WHAT YOU WILL DO. Please repeat the lines from the one containing "Given: Open the calendar icon in sidebar" through the one containing "Looking at the screenshot, I should point(10,80).", inclusive, swapping "calendar" for "clock" and leaving everything else as it is.

STORED ROWS.
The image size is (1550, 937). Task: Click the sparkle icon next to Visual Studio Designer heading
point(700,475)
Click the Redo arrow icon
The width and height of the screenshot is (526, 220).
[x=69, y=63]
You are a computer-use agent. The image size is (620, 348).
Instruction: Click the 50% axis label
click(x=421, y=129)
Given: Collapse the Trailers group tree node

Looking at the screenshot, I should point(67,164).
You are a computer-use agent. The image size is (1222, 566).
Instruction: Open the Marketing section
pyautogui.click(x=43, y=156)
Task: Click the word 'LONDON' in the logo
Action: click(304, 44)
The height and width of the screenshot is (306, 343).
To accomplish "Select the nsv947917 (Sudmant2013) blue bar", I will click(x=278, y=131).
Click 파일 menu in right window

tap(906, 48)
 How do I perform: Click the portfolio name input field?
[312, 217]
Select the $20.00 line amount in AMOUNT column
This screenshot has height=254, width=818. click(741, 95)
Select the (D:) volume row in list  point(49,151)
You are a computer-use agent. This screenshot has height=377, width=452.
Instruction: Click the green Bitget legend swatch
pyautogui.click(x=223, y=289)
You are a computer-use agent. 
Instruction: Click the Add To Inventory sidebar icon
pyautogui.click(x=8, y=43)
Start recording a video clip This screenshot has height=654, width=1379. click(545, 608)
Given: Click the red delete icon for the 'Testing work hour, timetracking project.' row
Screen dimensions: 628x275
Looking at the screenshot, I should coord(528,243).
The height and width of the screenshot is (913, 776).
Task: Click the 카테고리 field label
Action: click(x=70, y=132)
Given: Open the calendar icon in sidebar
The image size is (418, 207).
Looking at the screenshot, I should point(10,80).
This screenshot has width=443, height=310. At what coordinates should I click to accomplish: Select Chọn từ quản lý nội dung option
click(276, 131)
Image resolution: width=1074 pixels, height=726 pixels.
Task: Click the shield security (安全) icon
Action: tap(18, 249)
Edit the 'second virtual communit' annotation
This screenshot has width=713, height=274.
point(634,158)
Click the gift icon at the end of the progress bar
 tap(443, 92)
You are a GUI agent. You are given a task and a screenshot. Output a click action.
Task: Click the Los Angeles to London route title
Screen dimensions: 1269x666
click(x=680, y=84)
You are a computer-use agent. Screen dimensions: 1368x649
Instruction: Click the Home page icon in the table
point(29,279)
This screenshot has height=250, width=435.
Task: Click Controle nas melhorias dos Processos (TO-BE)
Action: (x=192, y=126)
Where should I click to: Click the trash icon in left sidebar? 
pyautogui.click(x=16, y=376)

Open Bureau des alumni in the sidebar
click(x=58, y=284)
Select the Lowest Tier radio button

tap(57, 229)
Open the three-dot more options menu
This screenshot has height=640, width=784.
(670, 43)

ANSWER IN FULL.
Given: Open the clock icon in sidebar
The image size is (418, 207).
Looking at the screenshot, I should point(10,80).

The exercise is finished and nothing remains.